GOING BLIND is Lovett’s 2010 documentary on the stories of everyday people and their heroic efforts to live in today’s world despite their varying levels of vision loss. Since the debut of the film, it had a public television run and has been distributed to numerous medical schools and community groups for educational purposes and has been called an incredible resource for demonstrating the patient perspective.

In 2014, Lovett opened A Closer Look, Inc a 501(c)(3) that uses a trauma informed focus to minimize suffering, maximize empathy and inspire action on health and social justice issues by sharing unique perspectives through film and other creative media.

Lovett’s most recent full length documentary CHILDREN OF THE INQUISITION: THEIR STORIES CAN NOW BE TOLD re-examines history as it reveals the secrets of the families who were forced to convert or flee during the Spanish and Portuguese Inquisitions (1478-1834). These families’ stories are told by a diverse, multi-racial cast of their contemporary descendants, many of whom are just discovering their once very problematic Jewish roots. Their complex journeys across continents and oceans with ever-changing names and identities is masterfully described in the film by the leading historians of the Sephardic diaspora. These medieval migrations, searching for safe havens, give a fascinating perspective to the forced migrations that so many people face today. Similarly to GOING BLIND, A Closer Look has distributed this film amongst schools, program, and community groups with a fascination in the history and diversity of Jewish heritage. With this outreach have come numerous screenings, talkbacks, and discussions.
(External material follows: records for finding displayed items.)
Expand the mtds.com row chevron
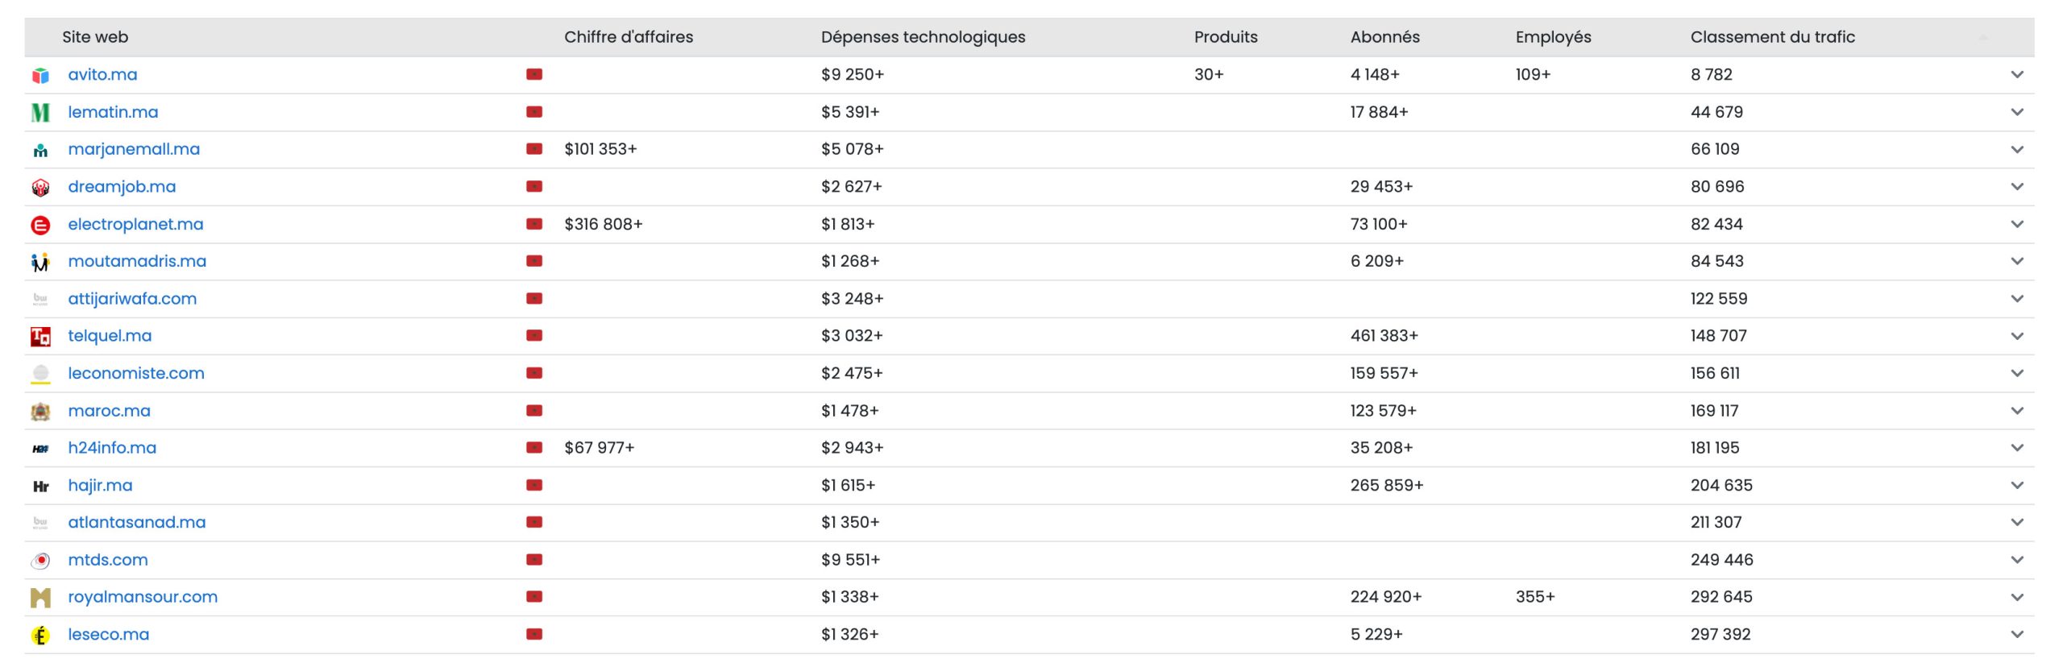 tap(2016, 560)
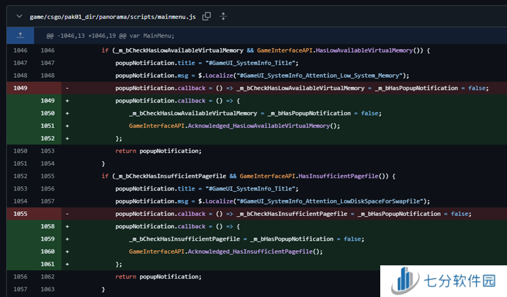
Task: Click added line number 1049
Action: (48, 101)
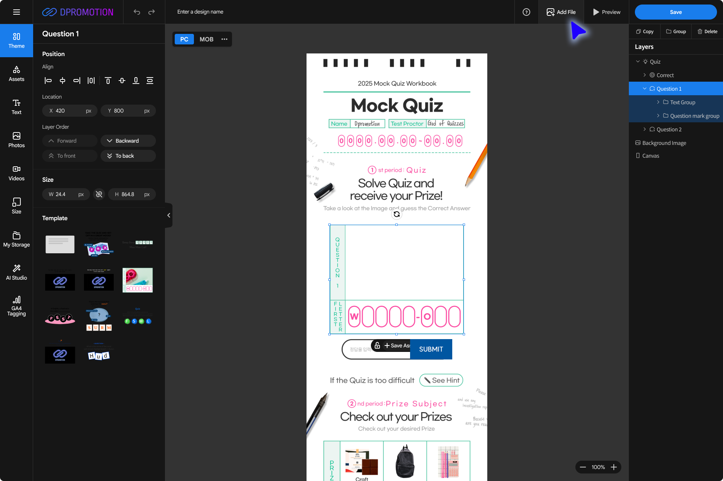Click the undo arrow icon

[x=137, y=12]
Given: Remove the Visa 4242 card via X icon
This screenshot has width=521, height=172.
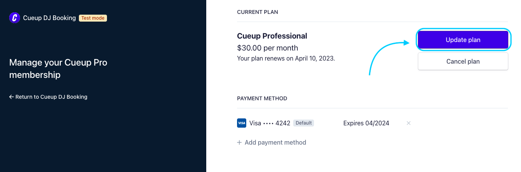Looking at the screenshot, I should pyautogui.click(x=409, y=123).
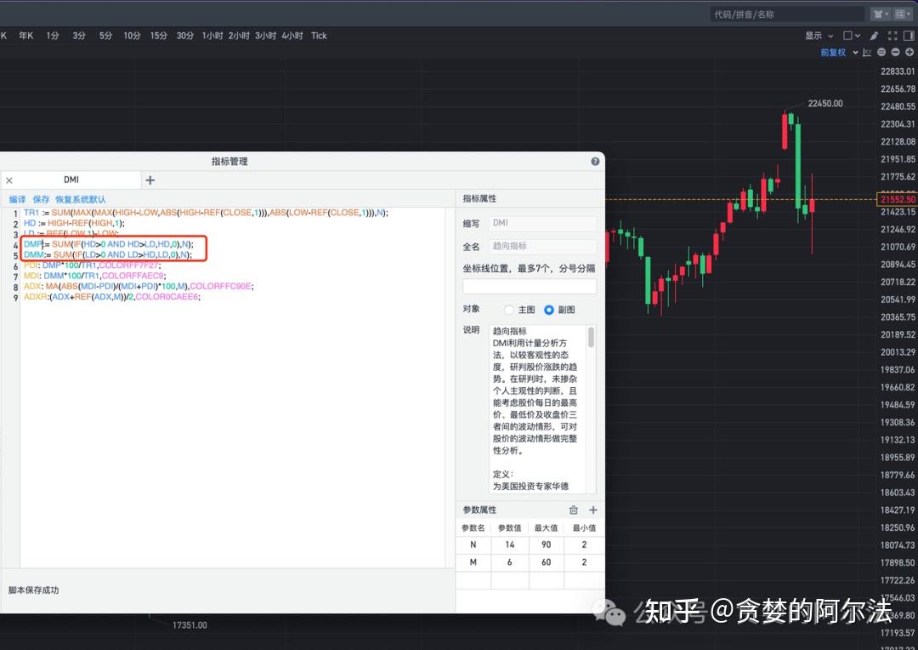Add a new parameter via plus icon
Screen dimensions: 918x650
click(592, 510)
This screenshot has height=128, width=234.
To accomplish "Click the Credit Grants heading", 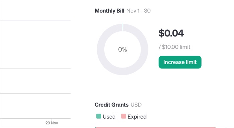I will (111, 105).
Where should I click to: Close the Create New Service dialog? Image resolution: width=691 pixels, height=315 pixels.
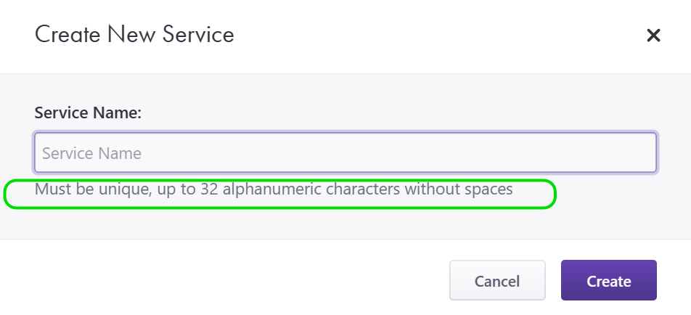(653, 35)
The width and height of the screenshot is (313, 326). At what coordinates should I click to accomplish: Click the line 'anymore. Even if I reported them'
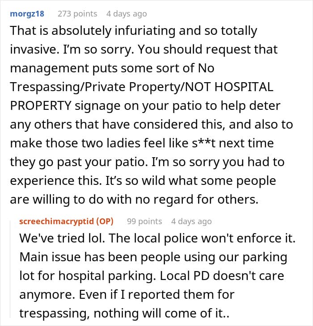coord(127,295)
With A Closer Look, Lovett made his first animated short SOMETHING TERRIBLE HAPPENED TO JOEY in 2021. STHTJ uses its unique animation, emotional narrative, and impactful narration by Rosie Perez to teach children of all ages that it is possible to survive and thrive after trauma. The film has gone to multiple festivals and is in development for integration into the New York State public education system.

Now Lovett works on his next animation MEDITATION ON A SHOESTRING with A Closer Look and animator Oscar Wyndham Lewis (of STHTJ).